*** MATERIAL FOR THE TASK
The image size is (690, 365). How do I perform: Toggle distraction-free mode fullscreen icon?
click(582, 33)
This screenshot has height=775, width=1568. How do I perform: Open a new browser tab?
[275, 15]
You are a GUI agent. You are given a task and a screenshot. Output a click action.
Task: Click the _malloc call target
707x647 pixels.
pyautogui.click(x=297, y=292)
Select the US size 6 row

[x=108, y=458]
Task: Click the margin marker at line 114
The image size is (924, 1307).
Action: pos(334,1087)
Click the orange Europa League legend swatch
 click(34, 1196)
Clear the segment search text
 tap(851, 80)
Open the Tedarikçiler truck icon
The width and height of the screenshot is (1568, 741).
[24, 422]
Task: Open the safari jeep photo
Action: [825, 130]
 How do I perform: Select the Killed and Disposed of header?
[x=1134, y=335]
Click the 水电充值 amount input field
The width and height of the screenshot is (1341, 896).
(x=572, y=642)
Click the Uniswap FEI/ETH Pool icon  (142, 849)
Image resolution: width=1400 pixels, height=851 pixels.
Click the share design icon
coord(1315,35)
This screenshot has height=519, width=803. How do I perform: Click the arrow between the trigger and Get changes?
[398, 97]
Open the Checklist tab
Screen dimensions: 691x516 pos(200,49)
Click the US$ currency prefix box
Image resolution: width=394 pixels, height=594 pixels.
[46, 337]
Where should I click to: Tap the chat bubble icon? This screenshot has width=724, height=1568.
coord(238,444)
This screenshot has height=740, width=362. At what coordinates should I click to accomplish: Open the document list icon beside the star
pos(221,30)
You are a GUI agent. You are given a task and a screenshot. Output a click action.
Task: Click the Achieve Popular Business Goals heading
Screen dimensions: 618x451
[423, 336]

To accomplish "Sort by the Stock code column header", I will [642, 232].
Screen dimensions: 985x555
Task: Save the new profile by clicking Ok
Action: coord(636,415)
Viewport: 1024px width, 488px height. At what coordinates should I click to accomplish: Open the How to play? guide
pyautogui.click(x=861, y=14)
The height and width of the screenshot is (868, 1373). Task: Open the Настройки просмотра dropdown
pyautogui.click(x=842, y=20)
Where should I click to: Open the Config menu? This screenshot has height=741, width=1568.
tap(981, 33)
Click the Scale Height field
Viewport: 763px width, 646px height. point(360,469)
******
TASK PROMPT :: Reproduce everything from the line containing "Open the Tedarikçiler truck icon" down to the line containing "(x=572, y=642)", substituting "column heading" for "header" and changing nothing else.

EXERCISE ANSWER ::
Open the Tedarikçiler truck icon
The width and height of the screenshot is (1568, 741).
[24, 422]
Task: Open the safari jeep photo
Action: [825, 130]
 How do I perform: Select the Killed and Disposed of column heading?
[x=1134, y=335]
Click the 水电充值 amount input field
The width and height of the screenshot is (1341, 896).
(x=572, y=642)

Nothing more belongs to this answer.